Odysseus bow

This is the first I’ve heard that the Iliad and the Odyssey were created 1,000 years apart from one another. No mention of this gap was made was made the multiple times I had to read the two in high school and college. Do you happen to have a cite to support your claim?

I too am curious about this. I thought scholars generally put the writing of both these works as we now know them in the eighth or seventh century BCE. I know there have been debates about this, and different sources will move the composition of the Iliad and Odyssey forward or back some, but I’ve never heard or read anything suggesting a thousand year gap between creation of these two texts. Perhaps there was a typo, or I misread something?

Sorry. I’m not trying to stir things up, but the quoted words above just struck me pretty hard.

Anyway, I agree with **Simplicio **and **Shodan **about Odysseus being big and strong with regard to his bow-stringing ability.

Have a good day.

Yeah, which he wouldn’t. From what I can tell, everyone would consider it a matter of course that the hero would not be bound to be faithful to his wife.

He was always my favorite grandson.

Another thought - Odysseus may not be the strongest hero of the Trojan war, and he may have made his reputation for his cunning, but the least powerful hero of the Trojan war is going to be mightier than an normal man, and godlike in comparison to the collection of leeches in human form that the suitors represent.

Recurve bows should certainly have been familiar to any archer, since there are numerous depictions of them in art from around that time. Here’s a painting from the 6th century BC of Herakles using one: http://www.theoi.com/Gallery/L3.6.html

For some reason, I always thought that the bow was “blessed” (or fashioned) by Athena, and no one could use it unless they had her favor. Odysseus was her favorite throughout the Odyssey.

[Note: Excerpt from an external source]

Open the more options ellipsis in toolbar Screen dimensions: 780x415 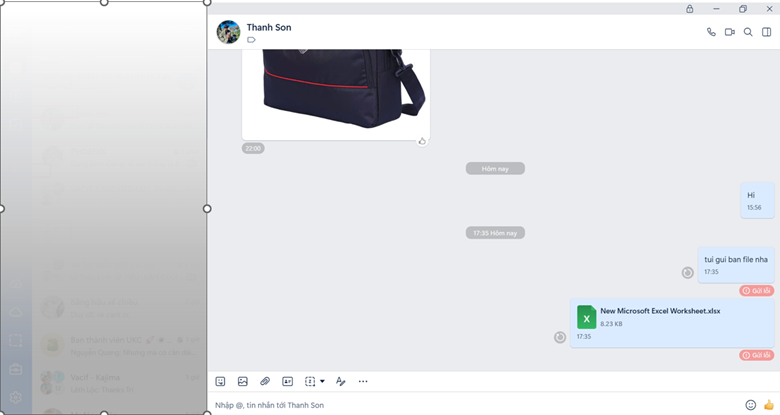coord(363,381)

But now I can’t find any evidence of such a theory.

Sorry, I made a mistake. It’s a hundred years (about) that the major opinion dates them, though it’s not absolutley sure.

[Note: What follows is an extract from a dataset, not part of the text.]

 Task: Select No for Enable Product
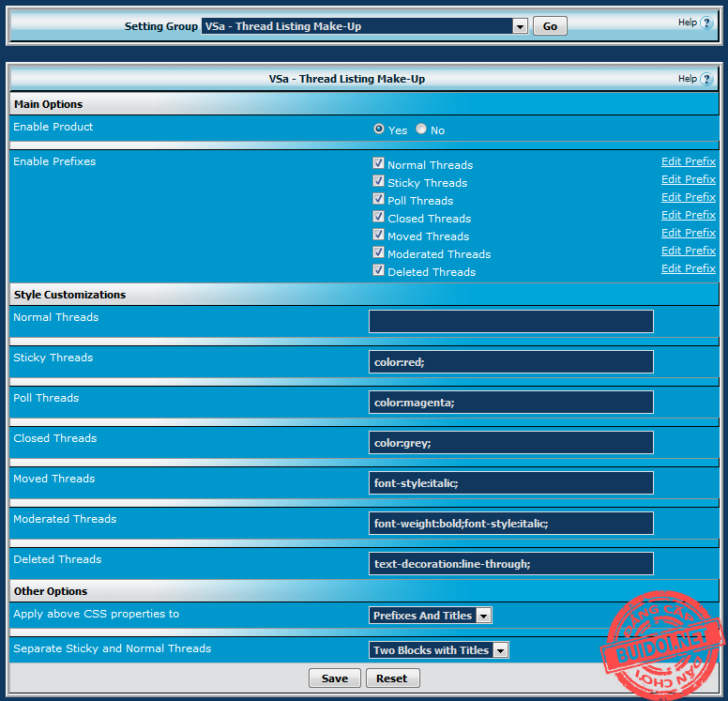coord(421,130)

With one notable exception: Hector, the Trojan enemy, is an affectionate husband, as well as a doting father, and he shows respect for women- even for Helen, whom he might (reasonably) blame for causing the whole bloody war.

Wouldn’t it be a lot more reasonable for him to blame Paris?

Seems like the extreme age of Odysseus’s dog would have been one of the more remarkable aspects of the story.